Fernando Di Filippo Guerra

Un libro que nunca existió.

El manuscrito que sigue fue hallado —según afirma el editor— entre papeles heterogéneos que no merecen confianza: traducciones inconclusas, listas de libros no leídos y una breve refutación del libre albedrío atribuida a un tal F. Nadie ha logrado precisar si ese inicial designa a un autor, a un copista o a un lector tardío.

 

El texto parece comentar una obra previa que no se conserva. A veces la resume, a veces la contradice, a veces la corrige con una severidad que delata intimidad. En una nota marginal, escrita con tinta más débil, se lee: “No importa si esto ocurrió; importa que insistí”. El editor supone —sin pruebas— que esa frase no pertenece al libro, sino a quien lo leyó por última vez.

 

Abundan las referencias a autoridades improbables: un tratado sobre la culpa de Anselmo el Menor (siglo XII), una edición de Los actos inútiles de De Quincey que ningún catálogo registra, y un comentario de Schopenhauer según el cual la identidad no es una sustancia, sino una superstición persistente. Todas las citas son plausibles; ninguna es verificable.

 

El núcleo del manuscrito sostiene una tesis modesta y devastadora: que cada hombre edita su vida como se edita un libro ajeno, suprimiendo lo incómodo, justificando lo repetido, atribuyendo al destino lo que fue mera preferencia.
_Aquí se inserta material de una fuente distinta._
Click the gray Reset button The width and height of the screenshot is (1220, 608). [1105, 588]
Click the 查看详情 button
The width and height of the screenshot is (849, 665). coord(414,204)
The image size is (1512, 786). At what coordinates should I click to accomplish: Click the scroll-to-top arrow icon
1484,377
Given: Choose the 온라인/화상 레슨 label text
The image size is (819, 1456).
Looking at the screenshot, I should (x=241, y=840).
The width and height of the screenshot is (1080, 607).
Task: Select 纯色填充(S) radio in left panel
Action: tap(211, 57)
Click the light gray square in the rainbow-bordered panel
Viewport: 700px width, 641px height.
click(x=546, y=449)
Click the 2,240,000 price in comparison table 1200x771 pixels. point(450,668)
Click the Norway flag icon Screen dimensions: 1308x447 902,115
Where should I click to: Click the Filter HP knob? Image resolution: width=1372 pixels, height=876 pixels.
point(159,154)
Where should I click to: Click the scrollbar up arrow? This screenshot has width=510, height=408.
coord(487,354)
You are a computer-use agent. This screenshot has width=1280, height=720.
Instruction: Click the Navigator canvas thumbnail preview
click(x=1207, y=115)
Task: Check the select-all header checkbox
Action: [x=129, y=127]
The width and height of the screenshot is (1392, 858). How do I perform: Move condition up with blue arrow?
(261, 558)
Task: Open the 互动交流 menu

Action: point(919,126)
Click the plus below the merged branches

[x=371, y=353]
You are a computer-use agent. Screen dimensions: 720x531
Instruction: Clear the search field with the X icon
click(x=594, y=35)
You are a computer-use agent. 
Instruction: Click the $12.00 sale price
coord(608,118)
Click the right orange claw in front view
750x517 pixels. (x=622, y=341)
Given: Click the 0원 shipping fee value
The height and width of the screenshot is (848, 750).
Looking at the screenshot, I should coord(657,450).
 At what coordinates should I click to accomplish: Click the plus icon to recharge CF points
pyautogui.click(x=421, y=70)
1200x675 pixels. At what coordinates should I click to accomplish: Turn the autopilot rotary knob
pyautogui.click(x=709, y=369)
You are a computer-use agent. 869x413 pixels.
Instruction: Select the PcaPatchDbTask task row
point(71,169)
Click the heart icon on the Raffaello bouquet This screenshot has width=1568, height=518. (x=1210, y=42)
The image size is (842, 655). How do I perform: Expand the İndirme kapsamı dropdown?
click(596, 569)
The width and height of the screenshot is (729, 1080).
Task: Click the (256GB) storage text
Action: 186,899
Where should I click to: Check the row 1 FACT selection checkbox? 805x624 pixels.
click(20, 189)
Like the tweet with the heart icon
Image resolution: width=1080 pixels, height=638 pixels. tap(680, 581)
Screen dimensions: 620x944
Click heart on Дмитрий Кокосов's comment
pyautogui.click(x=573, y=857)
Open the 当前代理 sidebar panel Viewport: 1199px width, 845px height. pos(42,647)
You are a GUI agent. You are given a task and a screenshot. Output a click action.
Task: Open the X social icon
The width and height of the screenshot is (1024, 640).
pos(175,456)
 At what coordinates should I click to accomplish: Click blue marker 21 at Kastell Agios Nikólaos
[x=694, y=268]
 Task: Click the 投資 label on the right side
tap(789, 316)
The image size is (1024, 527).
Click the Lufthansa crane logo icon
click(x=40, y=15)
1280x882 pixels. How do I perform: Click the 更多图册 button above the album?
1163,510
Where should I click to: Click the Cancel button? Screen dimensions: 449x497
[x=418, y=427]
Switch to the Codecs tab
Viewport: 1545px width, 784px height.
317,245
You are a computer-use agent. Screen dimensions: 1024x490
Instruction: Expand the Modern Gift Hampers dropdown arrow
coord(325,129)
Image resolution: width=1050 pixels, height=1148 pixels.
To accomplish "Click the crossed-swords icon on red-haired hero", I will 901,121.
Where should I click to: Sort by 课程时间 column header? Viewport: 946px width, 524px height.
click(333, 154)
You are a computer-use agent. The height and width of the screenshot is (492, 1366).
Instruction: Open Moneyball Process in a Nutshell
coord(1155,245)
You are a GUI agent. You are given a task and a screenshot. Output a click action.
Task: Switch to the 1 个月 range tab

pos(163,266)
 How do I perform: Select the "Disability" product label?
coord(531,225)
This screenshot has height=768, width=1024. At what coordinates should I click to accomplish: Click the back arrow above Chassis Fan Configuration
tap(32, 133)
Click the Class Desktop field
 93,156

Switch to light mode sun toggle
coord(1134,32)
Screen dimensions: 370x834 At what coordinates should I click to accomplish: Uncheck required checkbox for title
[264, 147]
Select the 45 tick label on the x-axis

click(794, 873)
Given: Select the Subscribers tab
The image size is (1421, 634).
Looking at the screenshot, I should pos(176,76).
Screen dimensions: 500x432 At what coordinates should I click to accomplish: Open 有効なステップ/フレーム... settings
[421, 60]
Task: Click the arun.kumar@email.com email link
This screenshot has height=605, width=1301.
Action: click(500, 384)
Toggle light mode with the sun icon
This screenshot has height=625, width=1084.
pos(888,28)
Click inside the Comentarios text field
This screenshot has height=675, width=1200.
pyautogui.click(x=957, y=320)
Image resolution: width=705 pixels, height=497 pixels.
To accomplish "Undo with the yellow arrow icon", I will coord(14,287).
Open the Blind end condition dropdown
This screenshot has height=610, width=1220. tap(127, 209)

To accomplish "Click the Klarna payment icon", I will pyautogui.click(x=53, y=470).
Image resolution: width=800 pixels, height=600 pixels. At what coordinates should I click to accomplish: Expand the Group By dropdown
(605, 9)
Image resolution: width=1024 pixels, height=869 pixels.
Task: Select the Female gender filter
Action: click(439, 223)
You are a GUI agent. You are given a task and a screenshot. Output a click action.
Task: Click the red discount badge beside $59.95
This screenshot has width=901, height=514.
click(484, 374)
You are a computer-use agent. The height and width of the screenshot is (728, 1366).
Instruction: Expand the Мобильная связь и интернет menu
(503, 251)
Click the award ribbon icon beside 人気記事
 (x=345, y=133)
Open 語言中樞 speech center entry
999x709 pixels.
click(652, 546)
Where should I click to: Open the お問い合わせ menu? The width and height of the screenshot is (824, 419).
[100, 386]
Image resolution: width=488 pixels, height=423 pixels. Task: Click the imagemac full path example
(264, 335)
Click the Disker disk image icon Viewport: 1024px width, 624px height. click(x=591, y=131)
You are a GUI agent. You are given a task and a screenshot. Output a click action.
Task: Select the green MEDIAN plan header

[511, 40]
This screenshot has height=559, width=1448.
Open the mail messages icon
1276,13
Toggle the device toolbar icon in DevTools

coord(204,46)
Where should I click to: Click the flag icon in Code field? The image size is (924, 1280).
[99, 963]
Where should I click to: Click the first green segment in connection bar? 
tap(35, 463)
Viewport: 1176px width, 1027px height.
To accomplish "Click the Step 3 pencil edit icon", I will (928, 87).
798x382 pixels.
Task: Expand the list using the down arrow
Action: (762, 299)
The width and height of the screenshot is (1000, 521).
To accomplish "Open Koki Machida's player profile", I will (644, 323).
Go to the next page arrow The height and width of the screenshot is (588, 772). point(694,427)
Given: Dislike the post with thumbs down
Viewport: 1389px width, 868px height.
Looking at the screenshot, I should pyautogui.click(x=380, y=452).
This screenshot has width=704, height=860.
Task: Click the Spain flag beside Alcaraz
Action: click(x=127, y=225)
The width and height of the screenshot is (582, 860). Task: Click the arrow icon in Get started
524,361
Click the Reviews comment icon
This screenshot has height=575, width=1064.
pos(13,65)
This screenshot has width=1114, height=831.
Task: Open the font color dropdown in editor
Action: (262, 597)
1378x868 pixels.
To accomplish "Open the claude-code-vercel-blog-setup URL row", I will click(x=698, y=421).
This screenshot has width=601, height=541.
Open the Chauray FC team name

El autor no condena este procedimiento; lo describe como inevitable.

 

La última página está incompleta. Solo conserva una línea que parece ajena al resto:

“Quien crea reconocerse aquí, se equivoca: este texto no refleja una vida, sino su insistencia.”

 

Ignoramos si la obra concluye allí o si esa frase fue añadida por alguien que necesitaba creer que el libro hablaba de otro.

 

Conviene aclarar —aunque ya es tarde— que el libro al que aluden las páginas anteriores no fue escrito. No hay manuscrito, no hubo autor, no se perdió ningún volumen. Todo surgió de una lectura defectuosa, acaso de una costumbre: la de atribuir forma a lo que persiste.

 

Un lector —cuyo nombre carece de importancia— creyó reconocer en una sucesión de días un argumento. Donde hubo reiteración, vio estilo; donde hubo renuncia, vio carácter; donde hubo miedo, leyó prudencia. Esa lectura, sostenida durante años, produjo la ilusión de una obra coherente.

 

La erudición citada es espuria, pero no más que la memoria. Las autoridades inexistentes no difieren de las reales en un punto esencial: ambas sirven para aplazar una decisión. El prólogo apócrifo, el epílogo contradictorio, la confesión retirada, no fueron recursos literarios, sino intentos de corregir una interpretación que ya estaba hecha.

 

El error final consistió en suponer que la verdad debía adoptar forma de texto. No la tuvo. Fue un modo de leer. O peor: una forma de perseverar.

 

Si algo queda, no es una enseñanza, sino una advertencia trivial: vivir es interpretar sin garantías. Quien busque el libro hará bien en abandonarlo. Ya ha sido leído.